Parte de um ambicioso plano de investimento em curso, orçado em mais de US$ 300 milhões e que contempla a expansão da oferta de vários itens petroquímicos, o projeto da Solvay Indupa, por sua vez, prevê a construção de uma fábrica de etileno à base de etanol com capacidade de produção de 60 mil toneladas anuais em Santo André, na Grande São Paulo. O plano é substituir a nafta obtida do petróleo pela matéria-prima derivada da cana-de-açúcar na produção de PVC, resina termoplástica presente numa lista infindável de aplicações, como "portas e janelas, bonecas e bolas, embalagens de alimentos e um mundo de produtos com possibilidades infinitas de criação e design", explicam os técnicos da empresa. "A tecnologia vai contribuir para reduzir consideravelmente as emissões de gases que colaboram para a degradação da atmosfera através do efeito estufa", observa Augusto Di Donfrancesco, CEO da Solvay Indupa, companhia de capital belga responsável no Brasil pela produção anual de 240 mil toneladas de PVC e 100 mil toneladas de soda cáustica. Ele conta que o projeto em execução está previsto para entrar em operação em 2010 e que o fornecimento de etanol será feito pela Copersucar (Cooperativa de Produtores de Cana-de-Açúcar, Açúcar e Álcool do Estado de São Paulo). "Fechamos um contrato válido para um período de dez anos", diz Di Donfrancesco, informando que a Copersucar assumiu o compromisso de entregar à Solvay Indupa, anualmente, 150 milhões de litros de etanol.

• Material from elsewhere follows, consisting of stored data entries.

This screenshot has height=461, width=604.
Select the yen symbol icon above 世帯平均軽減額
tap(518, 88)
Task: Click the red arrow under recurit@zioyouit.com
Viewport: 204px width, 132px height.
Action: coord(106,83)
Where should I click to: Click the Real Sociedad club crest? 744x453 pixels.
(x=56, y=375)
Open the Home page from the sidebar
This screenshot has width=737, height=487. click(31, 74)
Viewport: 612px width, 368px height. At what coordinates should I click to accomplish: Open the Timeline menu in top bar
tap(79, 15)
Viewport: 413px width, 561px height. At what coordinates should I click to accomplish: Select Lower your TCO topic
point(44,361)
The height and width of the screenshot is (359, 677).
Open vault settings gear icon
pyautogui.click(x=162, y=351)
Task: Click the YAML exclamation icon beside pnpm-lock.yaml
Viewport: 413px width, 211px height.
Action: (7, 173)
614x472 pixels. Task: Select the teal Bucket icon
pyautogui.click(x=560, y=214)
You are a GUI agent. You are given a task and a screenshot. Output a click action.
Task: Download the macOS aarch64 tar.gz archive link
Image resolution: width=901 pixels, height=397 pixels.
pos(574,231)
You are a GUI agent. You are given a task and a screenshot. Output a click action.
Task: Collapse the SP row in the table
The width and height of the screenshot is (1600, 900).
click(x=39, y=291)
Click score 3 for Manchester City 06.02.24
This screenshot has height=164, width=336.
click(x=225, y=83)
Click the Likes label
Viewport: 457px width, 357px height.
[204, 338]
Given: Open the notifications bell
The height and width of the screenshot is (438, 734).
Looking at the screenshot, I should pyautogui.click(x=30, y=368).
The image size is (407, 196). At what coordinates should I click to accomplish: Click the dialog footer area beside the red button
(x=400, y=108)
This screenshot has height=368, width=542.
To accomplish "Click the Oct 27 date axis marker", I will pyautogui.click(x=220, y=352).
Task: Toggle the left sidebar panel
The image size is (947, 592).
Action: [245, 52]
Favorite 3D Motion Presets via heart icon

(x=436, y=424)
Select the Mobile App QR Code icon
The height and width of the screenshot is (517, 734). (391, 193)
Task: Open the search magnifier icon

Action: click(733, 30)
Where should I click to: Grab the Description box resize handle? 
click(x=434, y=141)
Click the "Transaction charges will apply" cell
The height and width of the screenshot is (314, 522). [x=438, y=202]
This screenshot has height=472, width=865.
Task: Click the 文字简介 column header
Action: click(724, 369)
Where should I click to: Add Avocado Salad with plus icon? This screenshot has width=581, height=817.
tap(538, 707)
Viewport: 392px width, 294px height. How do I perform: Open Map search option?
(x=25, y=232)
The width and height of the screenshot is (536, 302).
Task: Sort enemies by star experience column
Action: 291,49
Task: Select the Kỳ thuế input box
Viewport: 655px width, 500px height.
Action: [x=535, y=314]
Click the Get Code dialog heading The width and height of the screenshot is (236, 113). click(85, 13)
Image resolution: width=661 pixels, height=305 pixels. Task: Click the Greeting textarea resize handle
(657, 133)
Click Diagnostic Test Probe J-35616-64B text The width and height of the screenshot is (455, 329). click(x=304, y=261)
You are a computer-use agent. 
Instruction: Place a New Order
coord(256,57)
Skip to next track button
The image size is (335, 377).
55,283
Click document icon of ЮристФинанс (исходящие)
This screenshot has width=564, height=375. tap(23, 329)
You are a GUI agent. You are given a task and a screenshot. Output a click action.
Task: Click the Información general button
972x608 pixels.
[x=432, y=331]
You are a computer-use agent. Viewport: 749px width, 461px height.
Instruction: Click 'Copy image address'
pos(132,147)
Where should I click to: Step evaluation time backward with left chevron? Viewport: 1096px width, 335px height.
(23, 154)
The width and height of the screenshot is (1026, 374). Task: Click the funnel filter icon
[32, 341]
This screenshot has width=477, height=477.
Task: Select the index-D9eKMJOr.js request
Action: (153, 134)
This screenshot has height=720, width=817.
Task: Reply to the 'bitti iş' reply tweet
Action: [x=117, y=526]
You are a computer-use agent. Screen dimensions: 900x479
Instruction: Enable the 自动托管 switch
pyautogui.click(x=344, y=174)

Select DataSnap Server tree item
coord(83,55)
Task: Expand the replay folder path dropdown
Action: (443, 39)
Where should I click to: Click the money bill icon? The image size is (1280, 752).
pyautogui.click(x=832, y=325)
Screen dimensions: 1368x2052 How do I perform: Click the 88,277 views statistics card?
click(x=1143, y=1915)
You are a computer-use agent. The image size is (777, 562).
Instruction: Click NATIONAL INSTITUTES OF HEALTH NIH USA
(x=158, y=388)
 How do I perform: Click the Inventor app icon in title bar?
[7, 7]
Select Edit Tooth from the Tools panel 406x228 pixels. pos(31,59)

O fortalecimento da alcoolquímica no Brasil e a expectativa criada em torno do desenvolvimento das resinas verdes estão aguçando o interesse das companhias que utilizam em larga escala termoplásticos em suas linhas de produção. Merheg Cachum, presidente da Associação Brasileira da Indústria do Plástico (Abiplast), diz que os novos produtos serão bem recebidos pelo mercado. "Mais dia, menos dia, o petróleo vai acabar", comenta ele. Lembrando que a cana-de-açúcar é um produto nosso e que "está sobrando", Cachum frisa ainda que, num contexto em que o mundo corre atrás de novas tecnologias, o Brasil não pode ficar para trás.